→ Task: Could you repeat the entries below exactly, but only from the line with "Where should I" through the line with "Select the hand", and without any picture?

→ Supplied records:
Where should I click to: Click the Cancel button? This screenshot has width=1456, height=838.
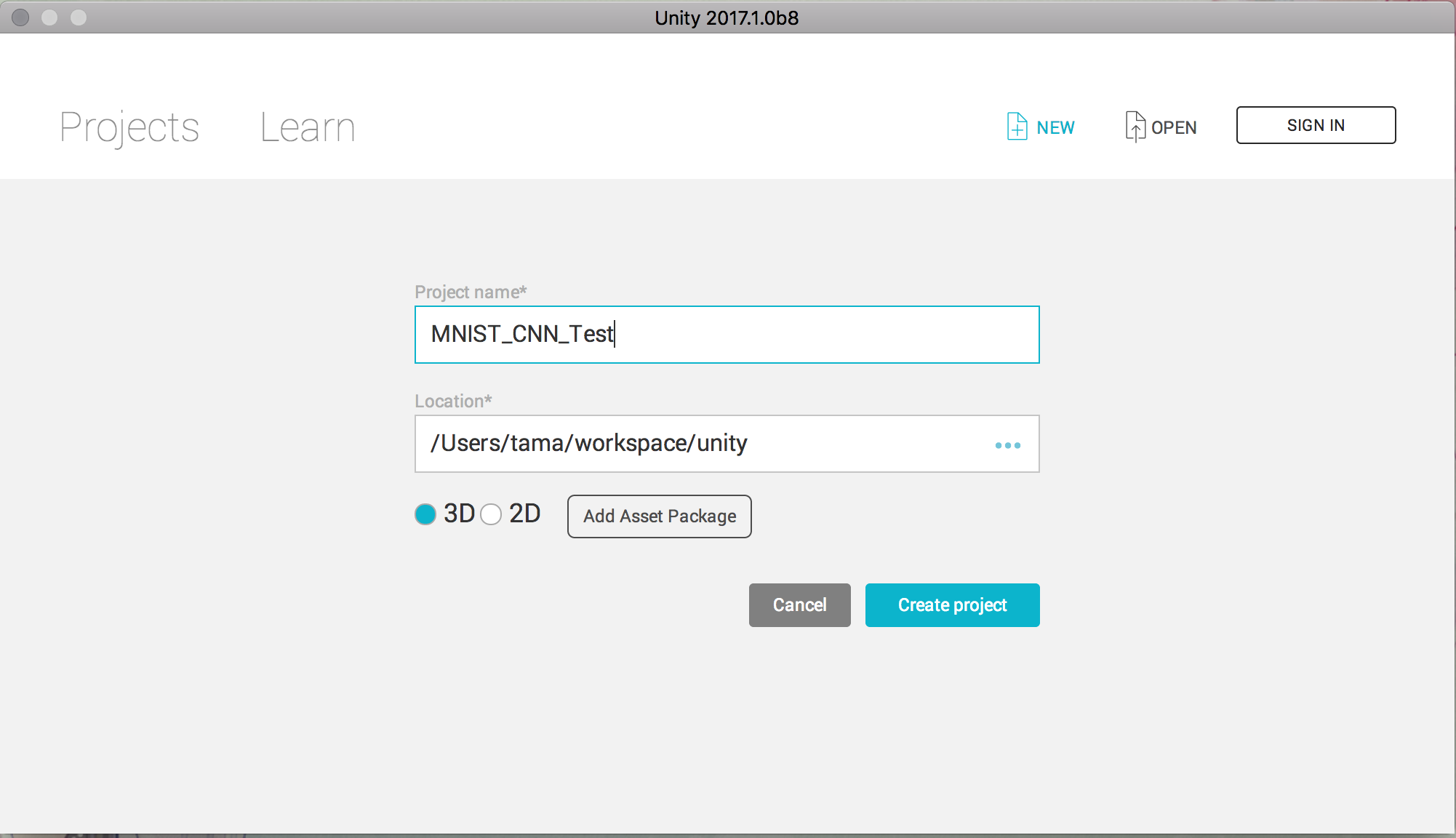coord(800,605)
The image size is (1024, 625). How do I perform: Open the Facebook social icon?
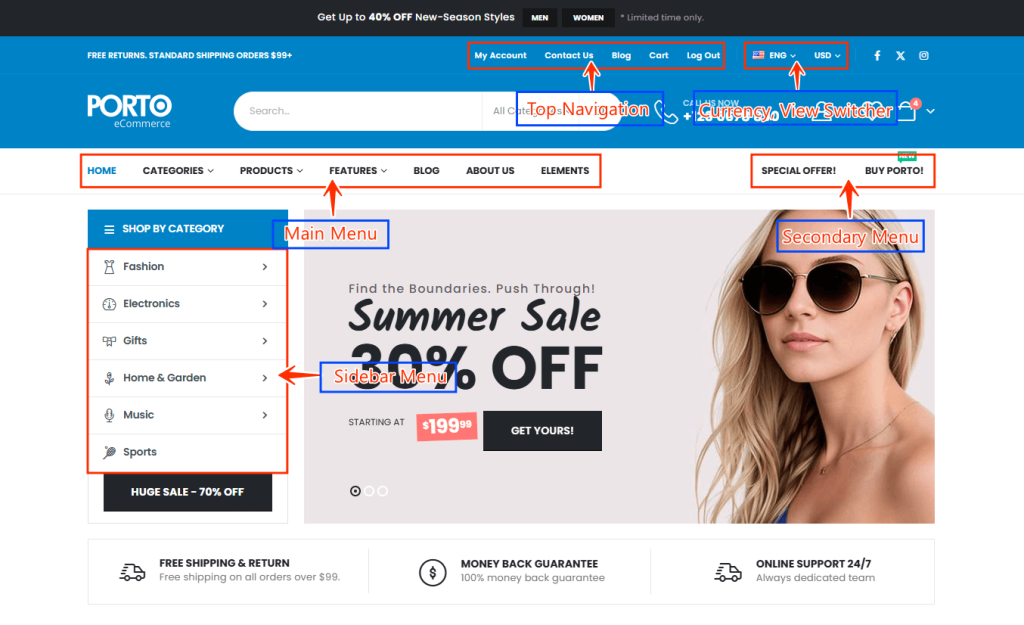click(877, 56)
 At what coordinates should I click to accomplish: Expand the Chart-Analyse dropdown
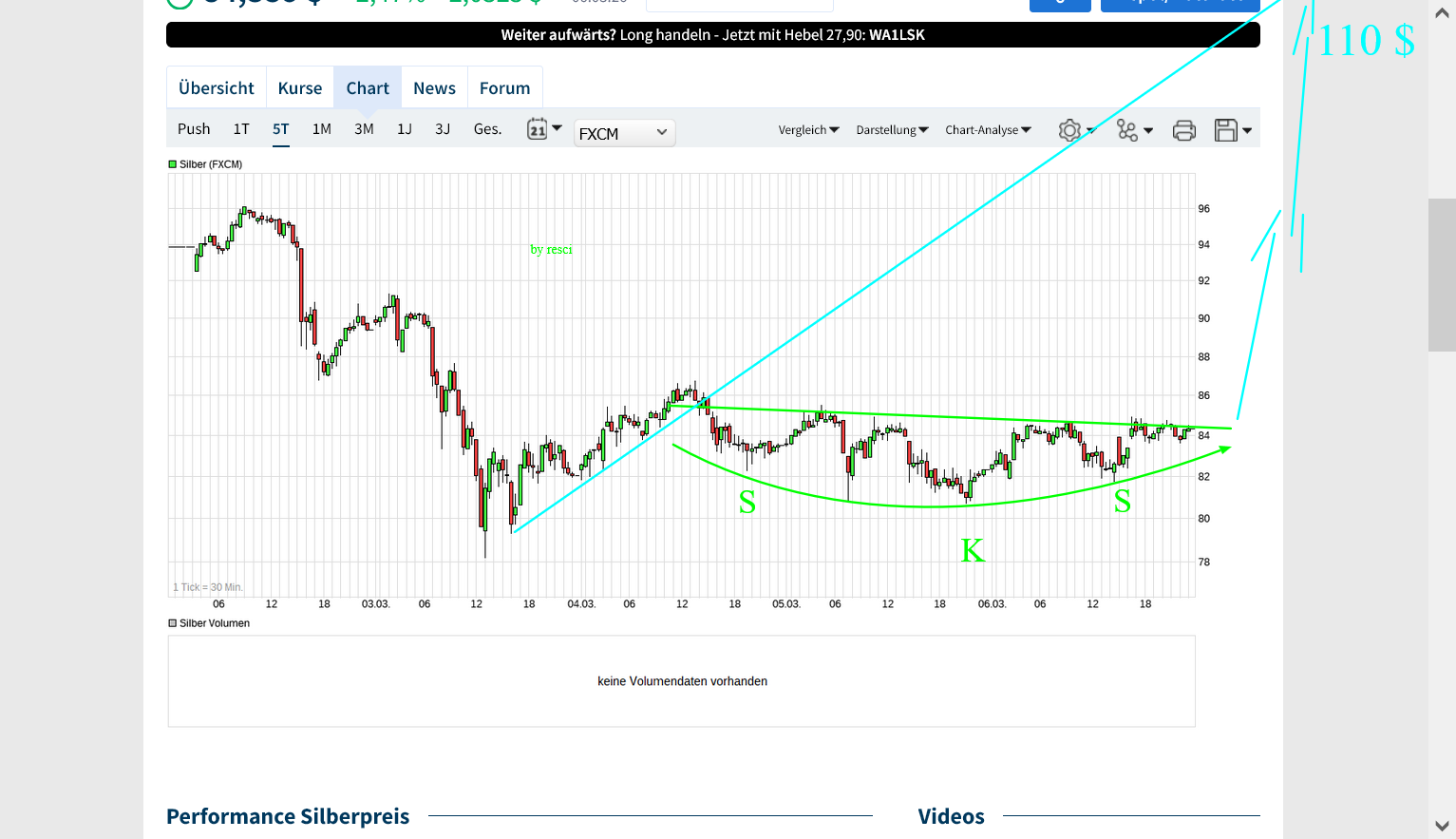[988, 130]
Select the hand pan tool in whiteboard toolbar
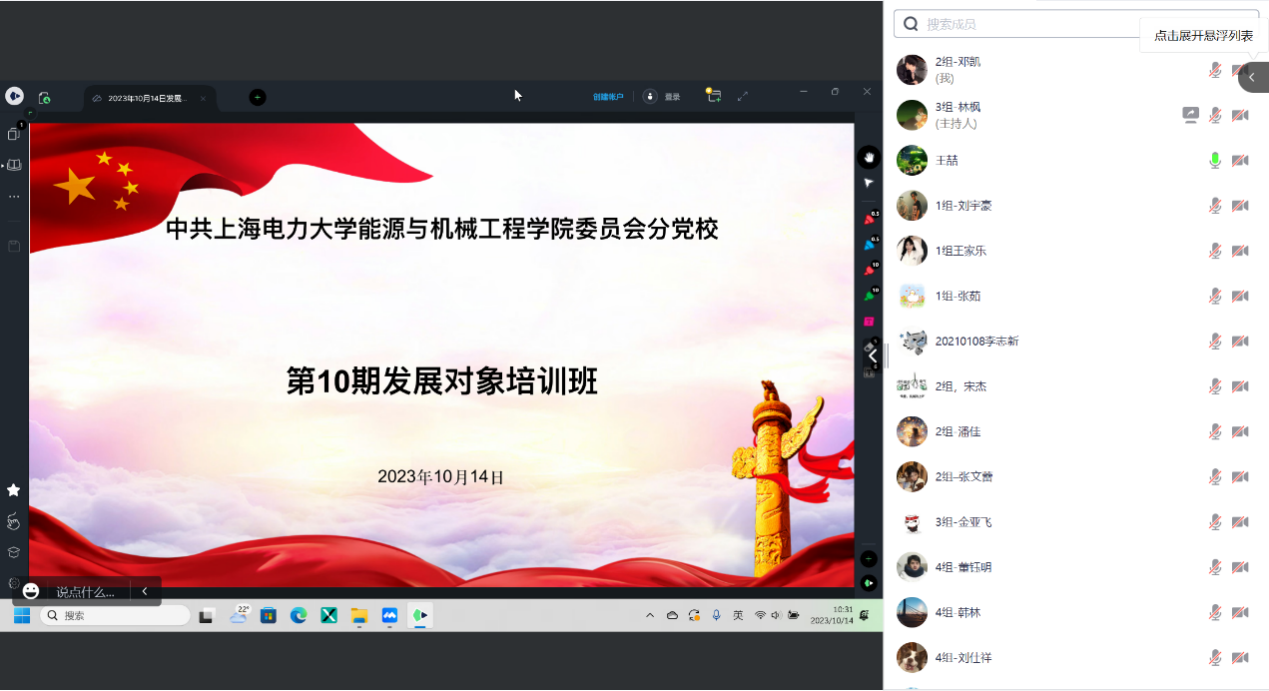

---

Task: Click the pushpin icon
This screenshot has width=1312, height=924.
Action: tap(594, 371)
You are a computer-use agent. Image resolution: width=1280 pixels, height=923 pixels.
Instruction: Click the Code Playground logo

* * *

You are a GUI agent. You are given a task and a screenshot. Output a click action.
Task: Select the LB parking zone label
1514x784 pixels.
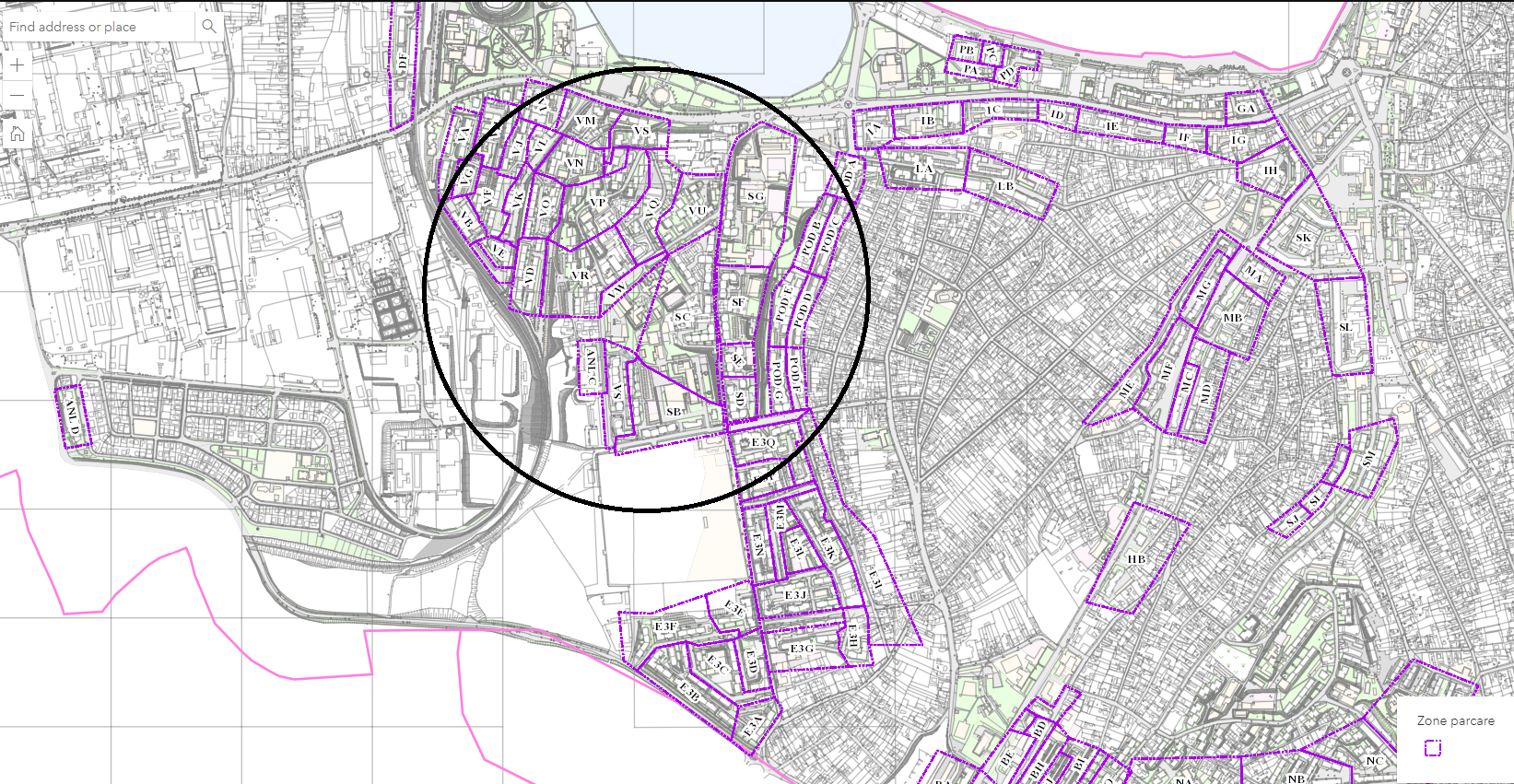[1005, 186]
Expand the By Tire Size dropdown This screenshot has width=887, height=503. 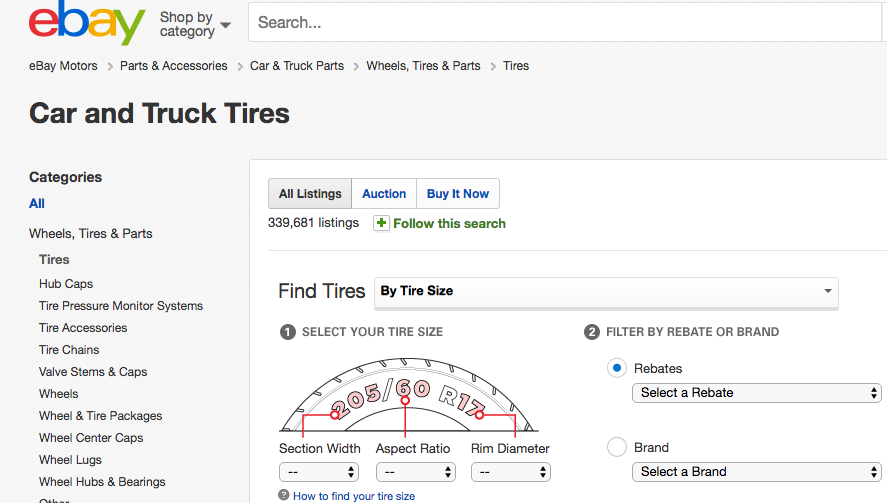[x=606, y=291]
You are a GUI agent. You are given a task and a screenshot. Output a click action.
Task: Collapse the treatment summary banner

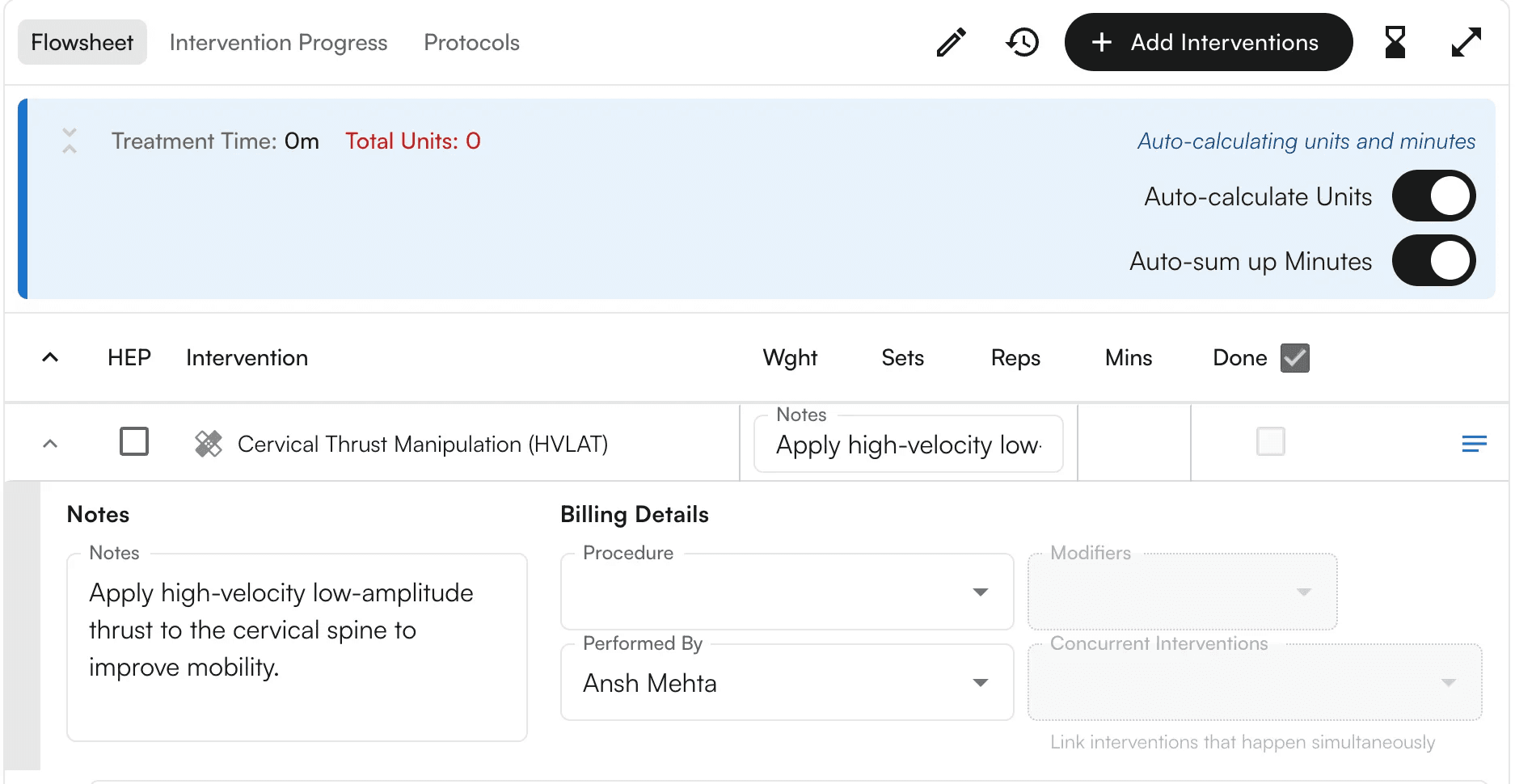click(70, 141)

→ Your solution:
Where should I click to: Click the Cancel button? This screenshot has width=1456, height=838.
coord(800,605)
The image size is (1024, 625). How do I perform: Open the Facebook social icon?
click(877, 56)
 At what coordinates should I click to accomplish: Expand the Chart-Analyse dropdown
[988, 130]
Select the hand pan tool in whiteboard toolbar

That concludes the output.